**TASK BRIEF:**
Every line with the word "right" in it should be extracted from the data that follows.

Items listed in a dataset

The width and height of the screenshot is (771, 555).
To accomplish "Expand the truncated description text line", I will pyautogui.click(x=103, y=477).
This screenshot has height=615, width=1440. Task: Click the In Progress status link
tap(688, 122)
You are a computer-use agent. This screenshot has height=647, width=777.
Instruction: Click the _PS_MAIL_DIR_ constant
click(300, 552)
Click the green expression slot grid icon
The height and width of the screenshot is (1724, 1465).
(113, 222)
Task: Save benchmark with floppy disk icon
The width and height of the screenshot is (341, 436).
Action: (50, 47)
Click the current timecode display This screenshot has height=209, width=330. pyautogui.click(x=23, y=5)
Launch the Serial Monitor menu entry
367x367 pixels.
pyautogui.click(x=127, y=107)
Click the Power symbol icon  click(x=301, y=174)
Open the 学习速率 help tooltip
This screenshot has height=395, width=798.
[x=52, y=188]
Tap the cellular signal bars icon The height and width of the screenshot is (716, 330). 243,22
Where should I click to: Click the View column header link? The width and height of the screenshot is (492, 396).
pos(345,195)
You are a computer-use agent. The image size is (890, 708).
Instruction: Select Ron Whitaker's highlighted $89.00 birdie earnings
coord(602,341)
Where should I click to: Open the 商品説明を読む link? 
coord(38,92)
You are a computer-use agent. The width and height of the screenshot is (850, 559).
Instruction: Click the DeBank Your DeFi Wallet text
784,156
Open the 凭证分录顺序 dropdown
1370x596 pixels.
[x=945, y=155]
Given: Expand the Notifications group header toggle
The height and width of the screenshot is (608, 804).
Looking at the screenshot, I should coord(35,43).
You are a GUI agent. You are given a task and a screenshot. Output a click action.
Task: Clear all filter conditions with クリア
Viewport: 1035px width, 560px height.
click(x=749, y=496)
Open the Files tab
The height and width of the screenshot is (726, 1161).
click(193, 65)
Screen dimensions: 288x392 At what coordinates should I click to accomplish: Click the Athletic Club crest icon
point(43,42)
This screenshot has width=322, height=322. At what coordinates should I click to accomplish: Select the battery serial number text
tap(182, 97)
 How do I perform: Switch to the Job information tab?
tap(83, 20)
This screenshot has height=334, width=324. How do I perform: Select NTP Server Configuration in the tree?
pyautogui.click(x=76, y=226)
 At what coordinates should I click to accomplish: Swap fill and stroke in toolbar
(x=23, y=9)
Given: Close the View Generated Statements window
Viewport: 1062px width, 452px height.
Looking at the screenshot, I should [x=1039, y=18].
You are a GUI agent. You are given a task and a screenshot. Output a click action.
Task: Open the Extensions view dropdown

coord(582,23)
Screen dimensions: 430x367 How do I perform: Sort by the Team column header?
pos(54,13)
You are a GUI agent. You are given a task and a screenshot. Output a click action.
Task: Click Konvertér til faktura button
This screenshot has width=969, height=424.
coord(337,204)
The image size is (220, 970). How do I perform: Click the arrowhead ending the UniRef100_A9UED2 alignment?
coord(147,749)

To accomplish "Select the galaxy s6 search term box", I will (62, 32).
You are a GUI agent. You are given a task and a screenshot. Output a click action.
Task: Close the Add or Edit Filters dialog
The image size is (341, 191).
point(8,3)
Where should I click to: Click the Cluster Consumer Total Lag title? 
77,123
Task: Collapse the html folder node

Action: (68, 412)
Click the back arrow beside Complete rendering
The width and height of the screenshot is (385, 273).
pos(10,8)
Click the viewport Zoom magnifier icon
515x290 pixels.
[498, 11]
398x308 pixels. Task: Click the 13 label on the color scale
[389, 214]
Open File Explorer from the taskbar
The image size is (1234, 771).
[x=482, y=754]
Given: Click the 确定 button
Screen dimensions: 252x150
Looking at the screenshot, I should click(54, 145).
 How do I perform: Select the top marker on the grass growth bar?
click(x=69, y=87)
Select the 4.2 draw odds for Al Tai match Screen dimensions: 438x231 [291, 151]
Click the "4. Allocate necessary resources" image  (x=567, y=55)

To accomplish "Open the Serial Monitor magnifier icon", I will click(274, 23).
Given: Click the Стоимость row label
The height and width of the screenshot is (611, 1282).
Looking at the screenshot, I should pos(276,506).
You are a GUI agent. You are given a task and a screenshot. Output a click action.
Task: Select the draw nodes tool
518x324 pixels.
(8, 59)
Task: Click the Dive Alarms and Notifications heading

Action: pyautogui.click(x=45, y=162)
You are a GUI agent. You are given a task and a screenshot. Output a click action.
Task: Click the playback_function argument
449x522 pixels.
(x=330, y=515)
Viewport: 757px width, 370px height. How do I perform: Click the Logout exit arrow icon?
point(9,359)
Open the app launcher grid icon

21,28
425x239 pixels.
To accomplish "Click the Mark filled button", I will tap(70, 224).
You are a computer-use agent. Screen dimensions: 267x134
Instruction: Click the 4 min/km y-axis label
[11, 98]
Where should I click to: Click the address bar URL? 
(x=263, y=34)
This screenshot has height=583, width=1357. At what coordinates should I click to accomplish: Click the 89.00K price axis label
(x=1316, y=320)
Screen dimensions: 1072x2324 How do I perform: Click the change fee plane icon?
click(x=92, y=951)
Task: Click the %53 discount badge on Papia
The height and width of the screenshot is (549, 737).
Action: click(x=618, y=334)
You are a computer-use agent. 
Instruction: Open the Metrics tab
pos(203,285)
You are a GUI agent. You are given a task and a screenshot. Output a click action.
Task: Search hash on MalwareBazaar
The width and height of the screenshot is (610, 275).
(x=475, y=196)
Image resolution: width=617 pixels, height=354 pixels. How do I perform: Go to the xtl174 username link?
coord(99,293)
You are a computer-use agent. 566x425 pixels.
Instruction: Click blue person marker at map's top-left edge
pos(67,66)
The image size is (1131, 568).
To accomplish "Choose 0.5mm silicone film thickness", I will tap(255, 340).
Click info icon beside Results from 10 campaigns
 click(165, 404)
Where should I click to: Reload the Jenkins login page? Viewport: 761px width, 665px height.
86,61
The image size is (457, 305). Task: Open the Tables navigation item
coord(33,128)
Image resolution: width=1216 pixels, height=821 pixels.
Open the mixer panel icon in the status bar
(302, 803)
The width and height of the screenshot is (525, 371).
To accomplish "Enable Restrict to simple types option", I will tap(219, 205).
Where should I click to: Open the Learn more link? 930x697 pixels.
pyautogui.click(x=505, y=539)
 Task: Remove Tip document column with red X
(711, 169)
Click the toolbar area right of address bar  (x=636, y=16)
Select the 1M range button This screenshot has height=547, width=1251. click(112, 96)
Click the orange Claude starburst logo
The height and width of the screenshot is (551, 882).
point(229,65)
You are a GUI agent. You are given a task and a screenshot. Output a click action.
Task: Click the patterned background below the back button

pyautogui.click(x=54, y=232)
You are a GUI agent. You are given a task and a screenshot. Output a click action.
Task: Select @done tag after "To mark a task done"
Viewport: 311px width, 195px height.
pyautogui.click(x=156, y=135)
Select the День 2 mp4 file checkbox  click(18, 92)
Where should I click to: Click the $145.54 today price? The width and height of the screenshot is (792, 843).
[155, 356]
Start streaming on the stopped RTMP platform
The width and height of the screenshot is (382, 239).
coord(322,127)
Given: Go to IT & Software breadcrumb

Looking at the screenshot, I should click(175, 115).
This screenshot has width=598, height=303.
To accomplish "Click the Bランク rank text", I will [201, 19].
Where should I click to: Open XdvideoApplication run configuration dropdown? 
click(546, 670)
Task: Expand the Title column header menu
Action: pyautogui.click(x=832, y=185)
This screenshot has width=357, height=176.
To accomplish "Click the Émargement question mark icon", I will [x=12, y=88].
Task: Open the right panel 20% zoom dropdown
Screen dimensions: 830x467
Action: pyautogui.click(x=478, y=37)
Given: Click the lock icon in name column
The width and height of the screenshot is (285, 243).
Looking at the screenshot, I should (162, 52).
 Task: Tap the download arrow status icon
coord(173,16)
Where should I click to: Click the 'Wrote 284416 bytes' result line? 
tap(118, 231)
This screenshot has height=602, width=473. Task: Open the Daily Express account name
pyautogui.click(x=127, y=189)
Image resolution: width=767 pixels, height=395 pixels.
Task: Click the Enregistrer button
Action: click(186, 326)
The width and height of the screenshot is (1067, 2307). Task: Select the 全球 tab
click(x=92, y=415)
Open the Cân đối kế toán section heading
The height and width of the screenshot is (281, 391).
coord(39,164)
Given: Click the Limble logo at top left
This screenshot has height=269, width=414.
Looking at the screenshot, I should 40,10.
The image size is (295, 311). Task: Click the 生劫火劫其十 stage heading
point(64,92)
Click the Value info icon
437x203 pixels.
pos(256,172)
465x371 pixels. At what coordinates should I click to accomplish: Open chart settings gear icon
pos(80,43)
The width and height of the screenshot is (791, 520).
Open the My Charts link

**FINISHED EXERCISE:**
Click the toolbar area right of address bar  (x=636, y=16)
Task: Open the right panel 20% zoom dropdown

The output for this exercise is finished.